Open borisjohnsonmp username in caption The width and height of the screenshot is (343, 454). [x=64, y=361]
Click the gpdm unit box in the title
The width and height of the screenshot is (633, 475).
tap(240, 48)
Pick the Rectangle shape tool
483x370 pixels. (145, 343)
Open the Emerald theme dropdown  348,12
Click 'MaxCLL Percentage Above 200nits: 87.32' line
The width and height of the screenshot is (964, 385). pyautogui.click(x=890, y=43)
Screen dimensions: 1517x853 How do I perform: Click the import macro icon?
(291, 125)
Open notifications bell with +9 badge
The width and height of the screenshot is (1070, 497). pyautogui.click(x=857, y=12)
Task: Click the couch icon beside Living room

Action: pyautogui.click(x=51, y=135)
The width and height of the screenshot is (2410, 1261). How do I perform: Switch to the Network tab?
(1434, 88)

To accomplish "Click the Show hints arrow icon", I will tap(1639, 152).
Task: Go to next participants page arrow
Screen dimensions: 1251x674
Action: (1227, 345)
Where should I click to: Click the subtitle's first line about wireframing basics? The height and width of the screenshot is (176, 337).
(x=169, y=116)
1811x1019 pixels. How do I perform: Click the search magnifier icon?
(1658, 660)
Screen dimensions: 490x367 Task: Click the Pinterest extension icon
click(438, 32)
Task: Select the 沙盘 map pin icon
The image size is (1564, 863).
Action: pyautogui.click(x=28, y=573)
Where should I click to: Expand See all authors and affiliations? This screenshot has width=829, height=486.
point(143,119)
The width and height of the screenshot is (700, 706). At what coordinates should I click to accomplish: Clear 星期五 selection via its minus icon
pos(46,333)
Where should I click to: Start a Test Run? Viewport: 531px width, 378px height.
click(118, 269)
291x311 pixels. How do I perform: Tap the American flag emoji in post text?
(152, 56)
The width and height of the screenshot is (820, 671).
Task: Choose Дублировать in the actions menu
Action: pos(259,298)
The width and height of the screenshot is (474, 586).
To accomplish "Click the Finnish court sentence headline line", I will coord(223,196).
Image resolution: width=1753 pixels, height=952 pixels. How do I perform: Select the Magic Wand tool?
=====
- [Short problem] Present all of the data above as a numbered list, one item per line, with the blank lines omitted.

- [Worked solution]
1. Open borisjohnsonmp username in caption The width and height of the screenshot is (343, 454). [x=64, y=361]
2. Click the gpdm unit box in the title
3. The width and height of the screenshot is (633, 475).
4. tap(240, 48)
5. Pick the Rectangle shape tool
6. 483x370 pixels. (145, 343)
7. Open the Emerald theme dropdown  348,12
8. Click 'MaxCLL Percentage Above 200nits: 87.32' line
9. The width and height of the screenshot is (964, 385). pyautogui.click(x=890, y=43)
10. Screen dimensions: 1517x853 How do I perform: Click the import macro icon?
11. (291, 125)
12. Open notifications bell with +9 badge
13. The width and height of the screenshot is (1070, 497). pyautogui.click(x=857, y=12)
14. Task: Click the couch icon beside Living room
15. Action: pyautogui.click(x=51, y=135)
16. The width and height of the screenshot is (2410, 1261). How do I perform: Switch to the Network tab?
17. (1434, 88)
18. To accomplish "Click the Show hints arrow icon", I will tap(1639, 152).
19. Task: Go to next participants page arrow
20. Screen dimensions: 1251x674
21. Action: (1227, 345)
22. Where should I click to: Click the subtitle's first line about wireframing basics? The height and width of the screenshot is (176, 337).
23. (x=169, y=116)
24. 1811x1019 pixels. How do I perform: Click the search magnifier icon?
25. (1658, 660)
26. Screen dimensions: 490x367 Task: Click the Pinterest extension icon
27. click(438, 32)
28. Task: Select the 沙盘 map pin icon
29. The image size is (1564, 863).
30. Action: pyautogui.click(x=28, y=573)
31. Where should I click to: Expand See all authors and affiliations? This screenshot has width=829, height=486.
32. point(143,119)
33. The width and height of the screenshot is (700, 706). At what coordinates should I click to accomplish: Clear 星期五 selection via its minus icon
34. pos(46,333)
35. Where should I click to: Start a Test Run? Viewport: 531px width, 378px height.
36. click(118, 269)
37. 291x311 pixels. How do I perform: Tap the American flag emoji in post text?
38. (152, 56)
39. The width and height of the screenshot is (820, 671).
40. Task: Choose Дублировать in the actions menu
41. Action: pos(259,298)
42. The width and height of the screenshot is (474, 586).
43. To accomplish "Click the Finnish court sentence headline line", I will coord(223,196).
44. Image resolution: width=1753 pixels, height=952 pixels. How do I perform: Select the Magic Wand tool?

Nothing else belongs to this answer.